An international group of haematology scientists, including leading researchers in Oxford, have secured approval from the US Food and drug Administration (FDA) for a new leukaemia drug that has produced exciting results in clinical trials.
The development of Enasidenib has given hope to people with a form of acute myeloid leukaemia (AML), one of the most common and aggressive blood cancers in adults, which is incurable in most patients.
Up to 15% of adult AML patients have a mutation in the IDH2 gene that produces an abnormal IDH2 enzyme that produces a chemical not normally found in blood cells, called 2-hydroxyglutarate (2-HG). 2-HG stops the bone marrow from producing the mature blood cells that are required for life. Instead, immature leukaemia cells accumulate in the patient’s bone marrow and blood. AML patients need regular blood transfusions, and have very poor immune systems because the bone marrow fails to produce neutrophils and monocytes: cells that are essential for fighting life-threatening infections.
Until now, most treatments for AML have involved aggressive chemotherapy drugs, which work by killing AML cells. But these drugs have serious side-effects and are not suitable for the majority of AML patients.
A new drug, Enasidenib, targets the mutated IDH2 enzyme and suppresses production of 2-HG, and may now offer new hope for AML patients. The team of researchers, including clinician scientists in Oxford have published exciting results of the Phase 1 clinical trial of Enasidenib in the medical journal Blood.

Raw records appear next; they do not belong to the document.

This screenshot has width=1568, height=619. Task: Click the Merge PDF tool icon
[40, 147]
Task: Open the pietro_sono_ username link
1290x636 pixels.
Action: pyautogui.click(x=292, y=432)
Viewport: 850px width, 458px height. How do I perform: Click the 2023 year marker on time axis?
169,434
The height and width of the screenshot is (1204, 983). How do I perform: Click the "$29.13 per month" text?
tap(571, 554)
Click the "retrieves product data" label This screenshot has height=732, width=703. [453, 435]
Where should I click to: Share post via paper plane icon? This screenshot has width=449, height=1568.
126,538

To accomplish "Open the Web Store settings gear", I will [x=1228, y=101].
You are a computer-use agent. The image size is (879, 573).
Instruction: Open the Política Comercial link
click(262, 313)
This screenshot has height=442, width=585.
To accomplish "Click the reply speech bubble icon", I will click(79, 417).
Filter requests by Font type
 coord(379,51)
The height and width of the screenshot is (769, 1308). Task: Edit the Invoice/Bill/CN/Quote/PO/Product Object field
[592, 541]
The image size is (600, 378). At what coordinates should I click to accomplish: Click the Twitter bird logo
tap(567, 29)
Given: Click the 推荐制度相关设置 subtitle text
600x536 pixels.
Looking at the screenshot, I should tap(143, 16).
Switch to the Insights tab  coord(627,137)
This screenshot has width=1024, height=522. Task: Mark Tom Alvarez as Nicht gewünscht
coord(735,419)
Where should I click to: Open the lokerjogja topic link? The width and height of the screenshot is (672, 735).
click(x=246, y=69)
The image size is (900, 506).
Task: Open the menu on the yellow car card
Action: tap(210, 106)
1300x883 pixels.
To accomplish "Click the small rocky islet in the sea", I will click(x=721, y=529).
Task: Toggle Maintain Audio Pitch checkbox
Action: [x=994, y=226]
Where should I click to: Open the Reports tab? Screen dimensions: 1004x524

The team includes Prof Paresh Vyas (left), the NIHR Oxford BRC’s Co-Theme Lead for Haematology and Stem Cells and Interim Theme Lead for Molecular Diagnostics; and Clinical Haematologist and clinician scientist, Dr Lynn Quek. Both Prof Vyas and Dr Quek are University of Oxford academics, and Oxford University Hospitals consultants who work in the Myeloid Service at the Churchill Hospital.
In the clinical trial, Enasidenib was effective in 40% of the 176 AML patients who have the IDH2 mutation, including 19% who achieve complete remission.
Patients – most of whom had few side-effects to the drug – had improved immune systems and required fewer – or no – blood transfusions.
Crucially, given that most patients in this trial had not responded to other types of treatment for AML, Enasidenib represents an important addition to the currently limited range of effective treatments for this disease.
Enasidenib works in a completely different way to conventional chemotherapy drugs: instead of killing leukaemia cells, it re-programmes them to mature into neutrophils and monocytes that can then function normally as part of a healthier immune system.
This promising clinical data, together with supporting scientific data that show how Enasidenib works in patients, secured FDA approval for Enasidenib earlier this month.
Enasidenib is not effective for all patients, but research findings suggest that this could be due to the presence of other gene mutations.
The Oxford team are leading an ongoing research programme to find out how resistance to Enasidenib can be overcome, and if Enasidenib can work more effectively in combination with other AML therapies.